You can't afford to be conservative; you've got to maybe take a few more risks. Certainly I have been in that position. But when you do that, you do tend to perhaps have more problems than you'd hoped. So it's very fickle, the difference between the sort of performance that we have and perhaps the performance that they had today.
Q. Tonight it must be difficult not to start thinking about the championship?
RB: It's not difficult not to start thinking about it.
Q. You have been in this situation many times – you must instinctively be feeling it?
RB: But you never do. You never engage in those thoughts, because you know that just around the corner something can happen.

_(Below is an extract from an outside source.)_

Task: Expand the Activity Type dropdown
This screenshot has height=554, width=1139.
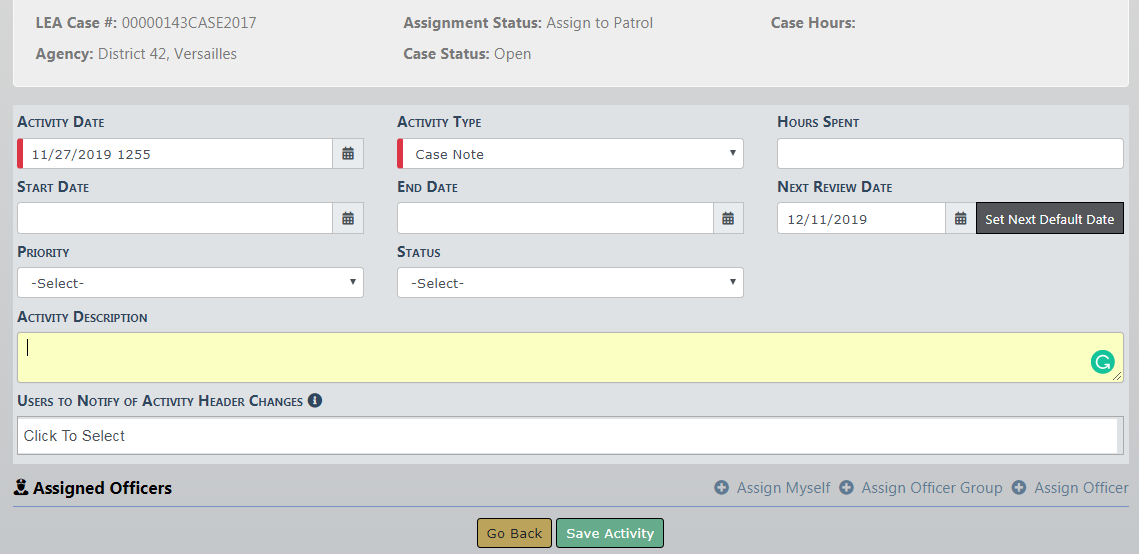Action: [x=570, y=154]
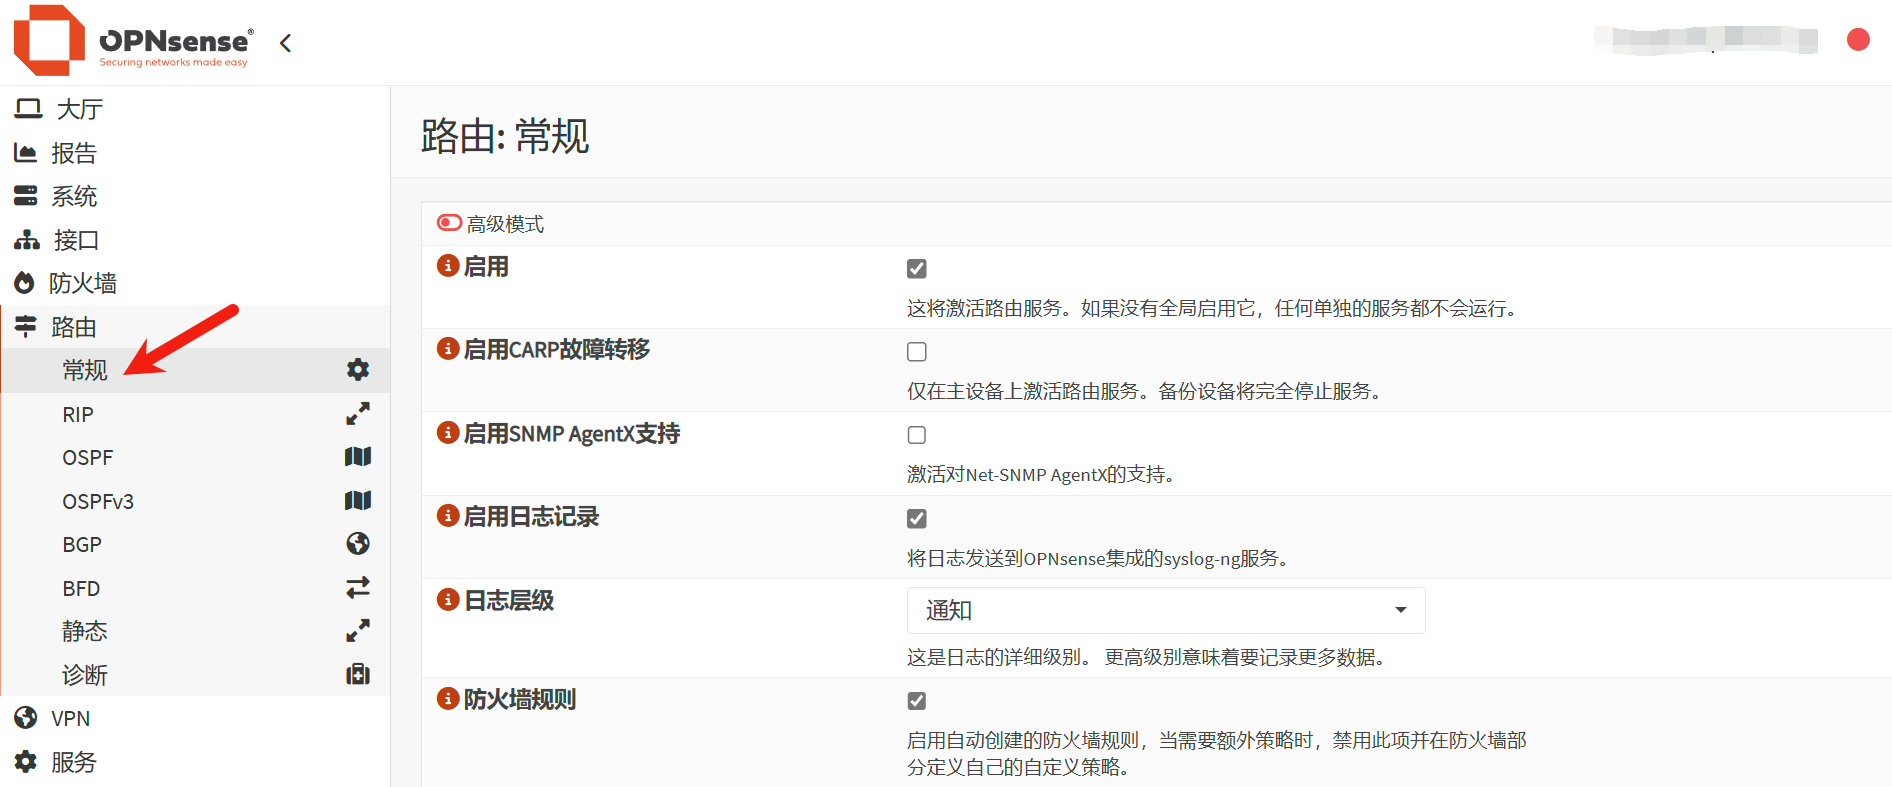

It can be a retirement, or it can be some other factor. And having had three seasons at Ferrari where we didn't do it, and we got very close to doing it, then I know you simply don't engage in those thoughts until they're done.
Q. What do you think of Red Bull's decision not to favour one driver?
RB: I think it's … I mean, I sat down with Rubens and Jenson today, and we all agreed that they'd be racing each other today. Whichever way it went they'd be racing each other, and I think it's a nice phase of Formula 1 that we've got two drivers that are prepared to do that. So if Rubens had been in front, he'd have finished in front.
Q. Does that go against the way you have always gone about the sport?
RB: Well, I've been lucky enough to win world championships now, and perhaps winning it in a certain way is more important to me.
Q. Are you going to give Jenson any advice?
RB: The advice, quite honestly, is to just keep doing what you're doing. One of they guys asked me today what they should do in the first corner, and I said that as soon as we get that into their thoughts, we have a problem. So all you can do is leave them. If they've made mistakes, you sit down and work out, a bad mistake, and what you need to do. But otherwise you just leave them alone. He's driving so well that there's nothing I can add to his performance.
Q. Would you rather end the season having lost because you gave both drivers a fair chance?
RB: I think there's phases. I think there's phases early in the season where you can't identify one driver one way or the other, and I think you should let the season run. Undoubtedly you may reach a phase towards the end where you have to make decisions, and we'll make those decisions if we have to. But at this stage there's no need and no wish to make those decisions.